Work to do - Swap "ellipsis" for "overflow" in the entries between the lines holding "You are a computer-use agent. Image" and "click(322, 228)", inclusive. Return only those lines, with nothing else changed.
=======
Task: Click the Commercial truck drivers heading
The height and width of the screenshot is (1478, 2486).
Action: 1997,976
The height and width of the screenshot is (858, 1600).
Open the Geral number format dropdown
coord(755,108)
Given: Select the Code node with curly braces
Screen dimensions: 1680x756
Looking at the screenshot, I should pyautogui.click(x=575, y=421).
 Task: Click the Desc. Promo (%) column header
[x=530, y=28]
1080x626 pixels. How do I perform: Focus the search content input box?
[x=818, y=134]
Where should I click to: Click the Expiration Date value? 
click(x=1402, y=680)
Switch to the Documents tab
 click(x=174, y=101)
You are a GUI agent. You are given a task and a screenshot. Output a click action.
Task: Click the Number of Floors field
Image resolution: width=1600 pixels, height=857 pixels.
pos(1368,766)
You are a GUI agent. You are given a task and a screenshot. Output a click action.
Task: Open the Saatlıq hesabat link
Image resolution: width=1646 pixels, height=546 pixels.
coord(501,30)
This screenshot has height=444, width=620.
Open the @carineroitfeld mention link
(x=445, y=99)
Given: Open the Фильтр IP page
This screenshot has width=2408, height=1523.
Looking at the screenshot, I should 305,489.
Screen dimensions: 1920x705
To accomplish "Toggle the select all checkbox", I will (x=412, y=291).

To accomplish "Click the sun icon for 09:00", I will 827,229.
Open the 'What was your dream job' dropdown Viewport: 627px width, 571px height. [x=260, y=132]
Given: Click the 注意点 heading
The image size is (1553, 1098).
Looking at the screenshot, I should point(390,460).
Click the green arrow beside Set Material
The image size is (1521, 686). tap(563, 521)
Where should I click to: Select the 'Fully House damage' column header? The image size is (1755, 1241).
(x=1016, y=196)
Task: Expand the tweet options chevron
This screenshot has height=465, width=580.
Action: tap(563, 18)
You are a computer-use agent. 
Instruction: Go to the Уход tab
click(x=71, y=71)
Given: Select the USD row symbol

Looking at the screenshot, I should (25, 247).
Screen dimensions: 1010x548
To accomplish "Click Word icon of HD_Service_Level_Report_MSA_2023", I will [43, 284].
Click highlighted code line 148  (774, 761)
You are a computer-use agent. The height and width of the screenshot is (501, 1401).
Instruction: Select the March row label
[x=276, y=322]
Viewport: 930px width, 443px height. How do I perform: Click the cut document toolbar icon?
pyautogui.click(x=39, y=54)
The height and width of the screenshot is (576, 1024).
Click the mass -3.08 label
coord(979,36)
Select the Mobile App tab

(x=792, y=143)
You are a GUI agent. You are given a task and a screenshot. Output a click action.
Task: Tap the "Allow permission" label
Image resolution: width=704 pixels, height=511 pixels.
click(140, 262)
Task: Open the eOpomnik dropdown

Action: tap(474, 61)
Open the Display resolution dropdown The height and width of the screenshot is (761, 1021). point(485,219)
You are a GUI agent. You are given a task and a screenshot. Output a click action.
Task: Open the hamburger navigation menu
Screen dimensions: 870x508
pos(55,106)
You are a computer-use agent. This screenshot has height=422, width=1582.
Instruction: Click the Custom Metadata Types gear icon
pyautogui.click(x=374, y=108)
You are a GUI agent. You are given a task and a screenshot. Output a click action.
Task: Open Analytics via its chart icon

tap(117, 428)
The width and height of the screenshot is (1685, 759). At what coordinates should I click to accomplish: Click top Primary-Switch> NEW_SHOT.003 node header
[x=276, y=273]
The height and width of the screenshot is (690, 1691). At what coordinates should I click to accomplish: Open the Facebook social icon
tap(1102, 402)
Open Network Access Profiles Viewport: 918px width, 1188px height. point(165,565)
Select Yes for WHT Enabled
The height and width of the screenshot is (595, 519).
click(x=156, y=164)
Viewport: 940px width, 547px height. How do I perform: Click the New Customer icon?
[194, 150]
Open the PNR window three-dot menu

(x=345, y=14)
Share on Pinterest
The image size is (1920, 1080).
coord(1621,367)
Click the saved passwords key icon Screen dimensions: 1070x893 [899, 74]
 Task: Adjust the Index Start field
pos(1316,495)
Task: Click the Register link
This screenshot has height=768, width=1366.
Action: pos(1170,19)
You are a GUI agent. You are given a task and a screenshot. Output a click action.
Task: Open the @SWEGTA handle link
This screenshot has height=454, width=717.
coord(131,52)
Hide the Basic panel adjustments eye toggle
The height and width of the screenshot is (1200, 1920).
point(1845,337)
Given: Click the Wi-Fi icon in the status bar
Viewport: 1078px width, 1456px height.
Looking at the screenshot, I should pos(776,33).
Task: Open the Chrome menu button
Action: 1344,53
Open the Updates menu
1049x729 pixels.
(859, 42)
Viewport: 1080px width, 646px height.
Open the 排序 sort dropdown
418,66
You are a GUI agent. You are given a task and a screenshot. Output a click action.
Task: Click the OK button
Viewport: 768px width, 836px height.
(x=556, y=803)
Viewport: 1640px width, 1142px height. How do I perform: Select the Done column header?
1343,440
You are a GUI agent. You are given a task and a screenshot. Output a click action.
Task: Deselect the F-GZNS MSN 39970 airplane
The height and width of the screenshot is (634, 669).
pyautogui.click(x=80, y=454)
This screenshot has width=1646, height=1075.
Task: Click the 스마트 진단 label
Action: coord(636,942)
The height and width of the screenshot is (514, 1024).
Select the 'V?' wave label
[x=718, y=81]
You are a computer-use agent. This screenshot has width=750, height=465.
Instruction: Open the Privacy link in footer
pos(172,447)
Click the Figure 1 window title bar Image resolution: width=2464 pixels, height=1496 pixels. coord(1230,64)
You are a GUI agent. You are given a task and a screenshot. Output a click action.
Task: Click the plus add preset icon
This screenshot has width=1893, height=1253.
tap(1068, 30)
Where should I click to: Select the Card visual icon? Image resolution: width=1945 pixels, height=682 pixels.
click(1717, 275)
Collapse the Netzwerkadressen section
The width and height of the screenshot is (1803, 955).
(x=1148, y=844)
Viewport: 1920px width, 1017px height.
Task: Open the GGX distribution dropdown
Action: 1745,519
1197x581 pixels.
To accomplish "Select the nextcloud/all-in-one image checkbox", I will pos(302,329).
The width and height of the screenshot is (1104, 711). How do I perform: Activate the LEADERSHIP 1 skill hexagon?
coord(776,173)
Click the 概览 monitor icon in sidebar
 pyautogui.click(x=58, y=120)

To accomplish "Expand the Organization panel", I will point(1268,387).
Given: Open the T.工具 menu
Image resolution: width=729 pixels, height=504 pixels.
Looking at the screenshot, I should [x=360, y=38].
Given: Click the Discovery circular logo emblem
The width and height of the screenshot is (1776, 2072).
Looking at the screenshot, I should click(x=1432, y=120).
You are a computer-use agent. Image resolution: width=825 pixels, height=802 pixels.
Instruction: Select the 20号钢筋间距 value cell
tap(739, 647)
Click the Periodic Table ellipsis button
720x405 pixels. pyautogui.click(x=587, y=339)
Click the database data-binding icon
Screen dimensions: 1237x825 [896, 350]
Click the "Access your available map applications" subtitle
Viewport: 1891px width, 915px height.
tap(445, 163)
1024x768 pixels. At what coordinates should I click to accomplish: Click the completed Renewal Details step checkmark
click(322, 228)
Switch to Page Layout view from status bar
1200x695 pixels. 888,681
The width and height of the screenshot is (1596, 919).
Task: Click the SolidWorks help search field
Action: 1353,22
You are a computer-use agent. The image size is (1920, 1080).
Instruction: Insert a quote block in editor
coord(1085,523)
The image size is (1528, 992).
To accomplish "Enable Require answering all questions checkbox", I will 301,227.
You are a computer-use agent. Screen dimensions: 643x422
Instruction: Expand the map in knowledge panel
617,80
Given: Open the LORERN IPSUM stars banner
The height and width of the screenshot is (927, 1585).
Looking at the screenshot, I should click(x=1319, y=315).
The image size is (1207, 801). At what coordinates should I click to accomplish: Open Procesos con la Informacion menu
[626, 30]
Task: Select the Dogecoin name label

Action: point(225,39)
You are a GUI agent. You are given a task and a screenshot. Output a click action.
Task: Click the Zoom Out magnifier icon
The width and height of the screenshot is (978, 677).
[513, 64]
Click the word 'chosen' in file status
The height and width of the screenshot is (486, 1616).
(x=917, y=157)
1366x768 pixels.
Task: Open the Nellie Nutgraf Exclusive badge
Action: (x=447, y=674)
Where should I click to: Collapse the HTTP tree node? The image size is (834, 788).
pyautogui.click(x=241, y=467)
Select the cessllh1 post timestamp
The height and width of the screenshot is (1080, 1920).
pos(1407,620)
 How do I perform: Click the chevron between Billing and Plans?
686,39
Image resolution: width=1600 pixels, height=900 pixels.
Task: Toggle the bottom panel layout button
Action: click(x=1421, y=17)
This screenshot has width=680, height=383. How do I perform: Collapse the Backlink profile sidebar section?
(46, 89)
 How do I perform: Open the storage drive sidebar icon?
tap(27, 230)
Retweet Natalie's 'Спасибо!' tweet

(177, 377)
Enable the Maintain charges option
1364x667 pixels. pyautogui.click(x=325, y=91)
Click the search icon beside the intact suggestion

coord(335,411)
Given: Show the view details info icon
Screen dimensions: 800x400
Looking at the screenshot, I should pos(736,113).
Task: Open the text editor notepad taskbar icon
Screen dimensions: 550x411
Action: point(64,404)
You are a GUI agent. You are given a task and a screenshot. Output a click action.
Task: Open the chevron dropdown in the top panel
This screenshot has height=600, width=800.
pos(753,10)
=======
Response to the task -
You are a computer-use agent. Image resolution: width=825 pixels, height=802 pixels.
Instruction: Select the 20号钢筋间距 value cell
tap(739, 647)
Click the Periodic Table overflow button
720x405 pixels. pyautogui.click(x=587, y=339)
Click the database data-binding icon
Screen dimensions: 1237x825 [896, 350]
Click the "Access your available map applications" subtitle
Viewport: 1891px width, 915px height.
tap(445, 163)
1024x768 pixels. At what coordinates should I click to accomplish: Click the completed Renewal Details step checkmark
click(322, 228)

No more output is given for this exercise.